>>

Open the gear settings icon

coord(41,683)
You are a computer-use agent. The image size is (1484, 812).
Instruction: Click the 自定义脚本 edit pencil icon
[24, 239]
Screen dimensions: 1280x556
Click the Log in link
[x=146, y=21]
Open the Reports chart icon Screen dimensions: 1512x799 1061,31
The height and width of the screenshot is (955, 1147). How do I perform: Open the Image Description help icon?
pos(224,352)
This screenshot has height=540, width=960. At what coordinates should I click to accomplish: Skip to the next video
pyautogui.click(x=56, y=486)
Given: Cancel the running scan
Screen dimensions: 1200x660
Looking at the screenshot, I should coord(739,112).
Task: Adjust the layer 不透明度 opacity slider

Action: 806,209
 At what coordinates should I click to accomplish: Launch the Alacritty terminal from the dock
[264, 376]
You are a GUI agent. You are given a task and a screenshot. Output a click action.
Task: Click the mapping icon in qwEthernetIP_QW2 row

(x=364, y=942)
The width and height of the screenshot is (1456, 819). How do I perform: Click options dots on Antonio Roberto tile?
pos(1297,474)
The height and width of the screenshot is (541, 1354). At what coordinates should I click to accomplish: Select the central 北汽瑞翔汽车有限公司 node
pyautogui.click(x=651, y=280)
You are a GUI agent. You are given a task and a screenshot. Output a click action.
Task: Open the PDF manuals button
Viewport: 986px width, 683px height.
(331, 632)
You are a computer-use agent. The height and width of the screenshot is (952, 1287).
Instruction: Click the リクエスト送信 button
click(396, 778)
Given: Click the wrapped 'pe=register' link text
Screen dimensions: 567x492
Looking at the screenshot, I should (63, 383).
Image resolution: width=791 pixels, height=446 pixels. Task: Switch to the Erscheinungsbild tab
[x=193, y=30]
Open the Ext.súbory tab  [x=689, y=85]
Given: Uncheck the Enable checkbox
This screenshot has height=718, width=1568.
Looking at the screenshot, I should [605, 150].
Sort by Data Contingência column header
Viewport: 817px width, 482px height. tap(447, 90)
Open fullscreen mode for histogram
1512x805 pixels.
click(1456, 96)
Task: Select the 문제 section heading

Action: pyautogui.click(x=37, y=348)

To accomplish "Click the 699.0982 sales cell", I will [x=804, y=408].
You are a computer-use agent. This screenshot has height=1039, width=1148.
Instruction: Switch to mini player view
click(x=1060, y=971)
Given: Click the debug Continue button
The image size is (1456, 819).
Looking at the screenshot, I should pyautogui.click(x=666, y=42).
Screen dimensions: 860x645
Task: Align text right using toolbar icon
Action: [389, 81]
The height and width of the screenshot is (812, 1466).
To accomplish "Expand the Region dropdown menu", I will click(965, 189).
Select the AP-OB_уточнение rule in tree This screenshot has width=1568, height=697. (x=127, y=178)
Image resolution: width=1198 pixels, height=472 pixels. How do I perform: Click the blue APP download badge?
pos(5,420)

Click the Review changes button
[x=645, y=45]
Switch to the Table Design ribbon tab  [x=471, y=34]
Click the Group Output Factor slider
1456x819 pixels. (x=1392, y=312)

<<

● Zu lösende Aufgabe:
Schreiben Sie aus den Datensätzen die Zeilen von der Zeile mit "At what coordinates should I click to accomplish: Launch" bis einschließlich der Zeile mit "will click(965, 189)." unverändert ab, und zwar nur diese.

● Antwort:
 At what coordinates should I click to accomplish: Launch the Alacritty terminal from the dock
[264, 376]
You are a GUI agent. You are given a task and a screenshot. Output a click action.
Task: Click the mapping icon in qwEthernetIP_QW2 row

(x=364, y=942)
The width and height of the screenshot is (1456, 819). How do I perform: Click options dots on Antonio Roberto tile?
pos(1297,474)
The height and width of the screenshot is (541, 1354). At what coordinates should I click to accomplish: Select the central 北汽瑞翔汽车有限公司 node
pyautogui.click(x=651, y=280)
You are a GUI agent. You are given a task and a screenshot. Output a click action.
Task: Open the PDF manuals button
Viewport: 986px width, 683px height.
(331, 632)
You are a computer-use agent. The height and width of the screenshot is (952, 1287).
Instruction: Click the リクエスト送信 button
click(396, 778)
Given: Click the wrapped 'pe=register' link text
Screen dimensions: 567x492
Looking at the screenshot, I should (63, 383).
Image resolution: width=791 pixels, height=446 pixels. Task: Switch to the Erscheinungsbild tab
[x=193, y=30]
Open the Ext.súbory tab  [x=689, y=85]
Given: Uncheck the Enable checkbox
This screenshot has height=718, width=1568.
Looking at the screenshot, I should [605, 150].
Sort by Data Contingência column header
Viewport: 817px width, 482px height. tap(447, 90)
Open fullscreen mode for histogram
1512x805 pixels.
click(1456, 96)
Task: Select the 문제 section heading

Action: pyautogui.click(x=37, y=348)

To accomplish "Click the 699.0982 sales cell", I will [x=804, y=408].
You are a computer-use agent. This screenshot has height=1039, width=1148.
Instruction: Switch to mini player view
click(x=1060, y=971)
Given: Click the debug Continue button
The image size is (1456, 819).
Looking at the screenshot, I should pyautogui.click(x=666, y=42).
Screen dimensions: 860x645
Task: Align text right using toolbar icon
Action: [389, 81]
The height and width of the screenshot is (812, 1466).
To accomplish "Expand the Region dropdown menu", I will click(965, 189).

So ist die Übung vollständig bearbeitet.